> [Exercise directions]: Could you recast the records as a Markdown table with the columns "Row" and "Line", starting at the beginning of the records and ending at the line that contains "Looking at the", with blank lines dropped and the pictures left out?

> [Records for the exercise]:
--------
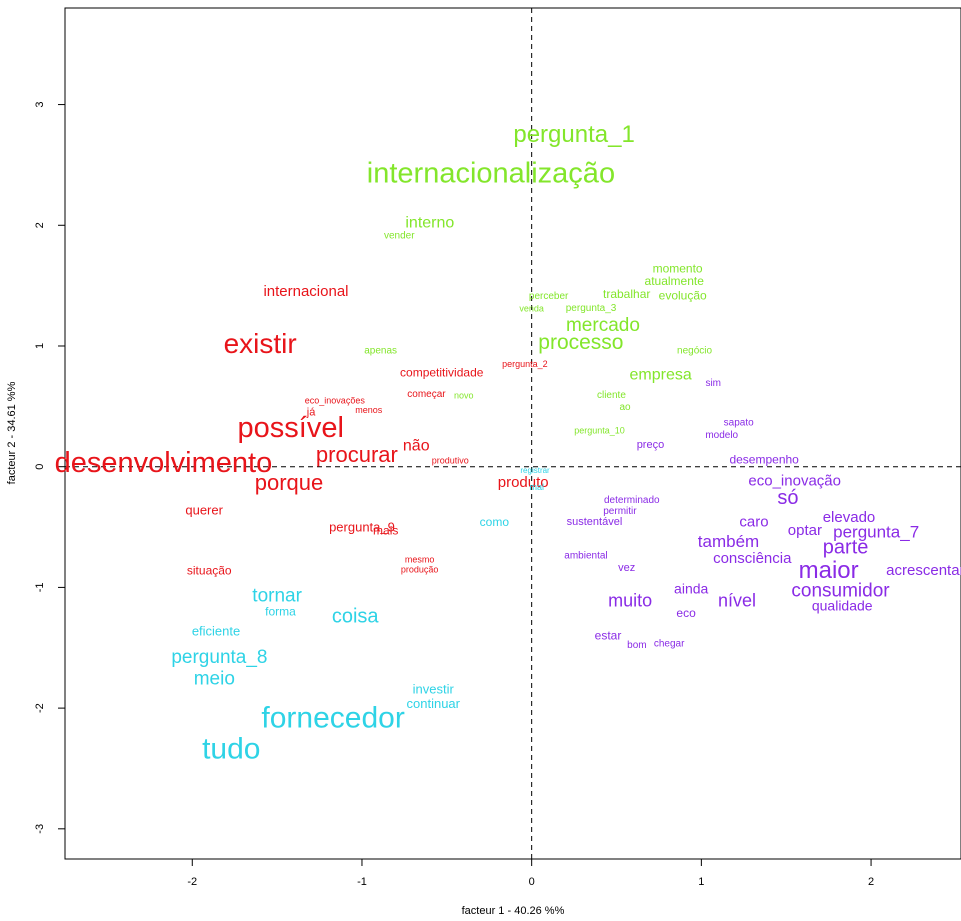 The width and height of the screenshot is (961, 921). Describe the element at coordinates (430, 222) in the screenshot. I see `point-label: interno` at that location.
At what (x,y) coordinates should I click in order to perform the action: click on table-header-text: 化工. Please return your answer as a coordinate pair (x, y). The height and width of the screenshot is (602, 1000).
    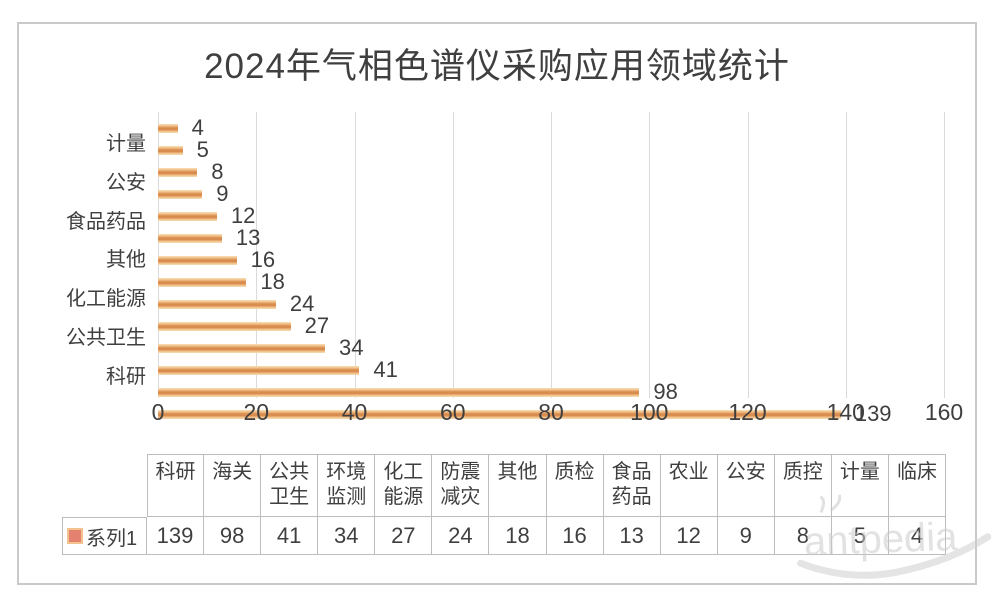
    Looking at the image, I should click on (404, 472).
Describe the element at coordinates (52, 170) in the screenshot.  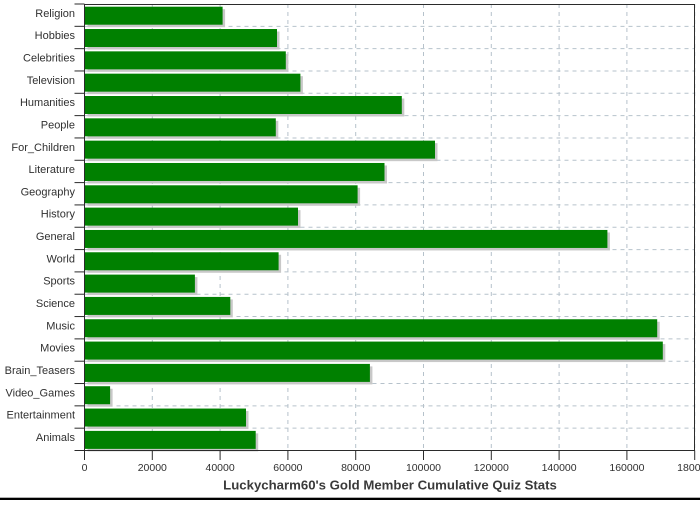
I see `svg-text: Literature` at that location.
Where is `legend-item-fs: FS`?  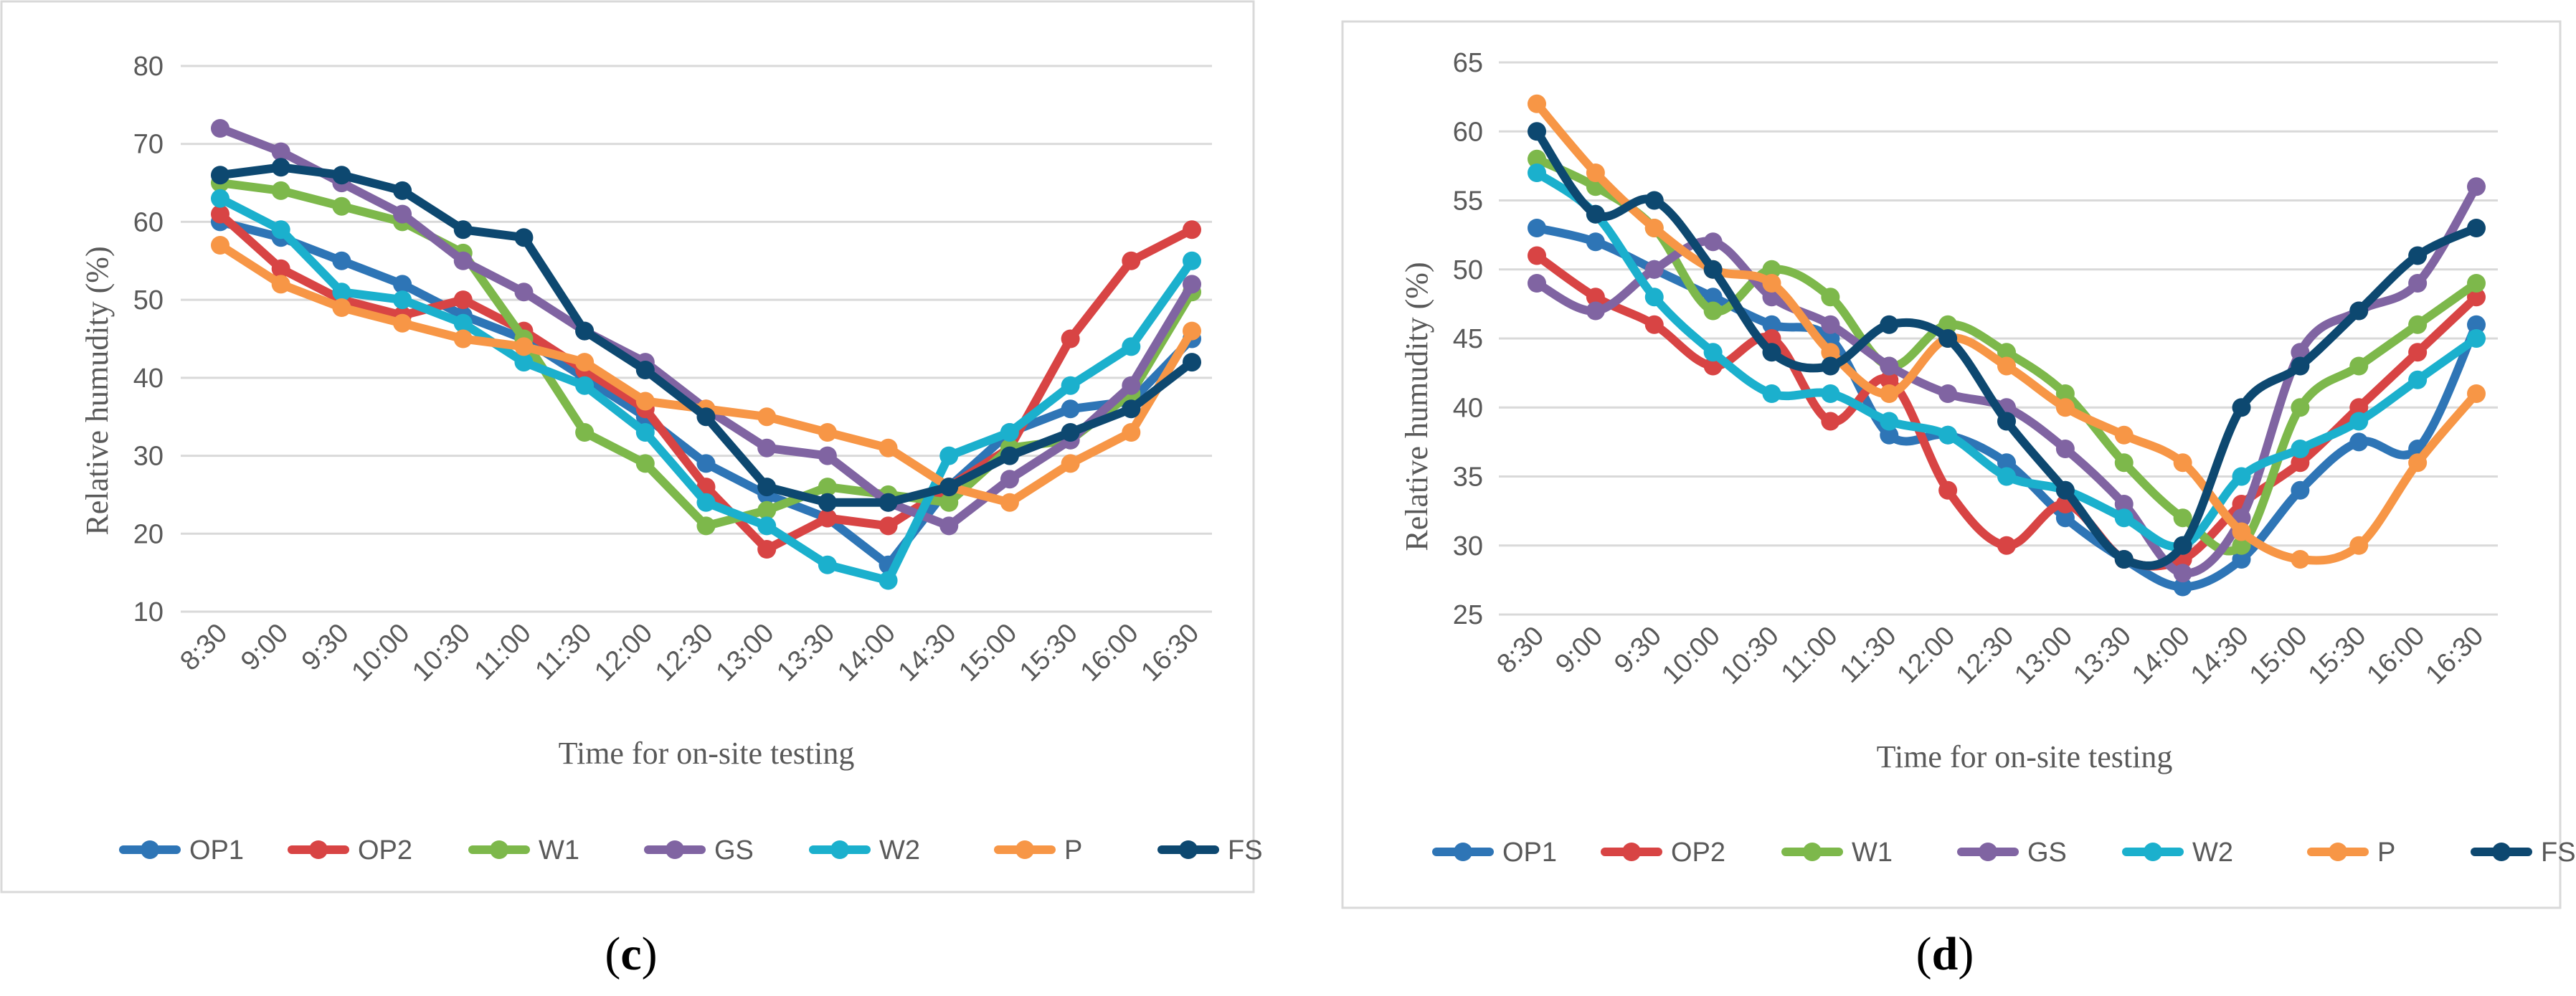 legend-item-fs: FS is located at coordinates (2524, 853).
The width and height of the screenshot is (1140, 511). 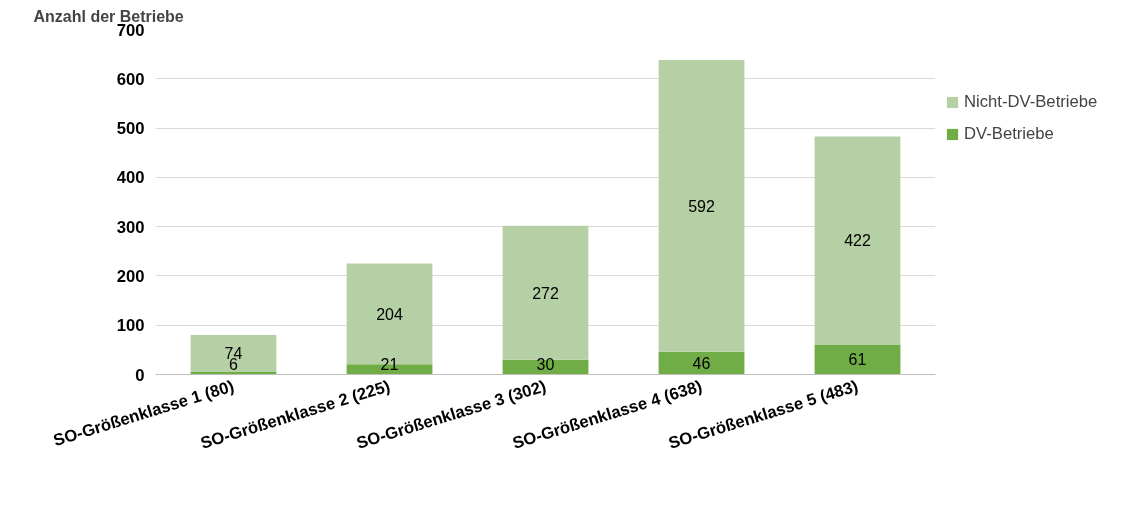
--------
> [Solution to the problem]:
| Row | Line |
|---|---|
| 1 |  The width and height of the screenshot is (961, 921). Describe the element at coordinates (430, 222) in the screenshot. I see `point-label: interno` at that location. |
| 2 | At what (x,y) coordinates should I click in order to perform the action: click on table-header-text: 化工. Please return your answer as a coordinate pair (x, y). The height and width of the screenshot is (602, 1000). |
| 3 |     Looking at the image, I should click on (404, 472). |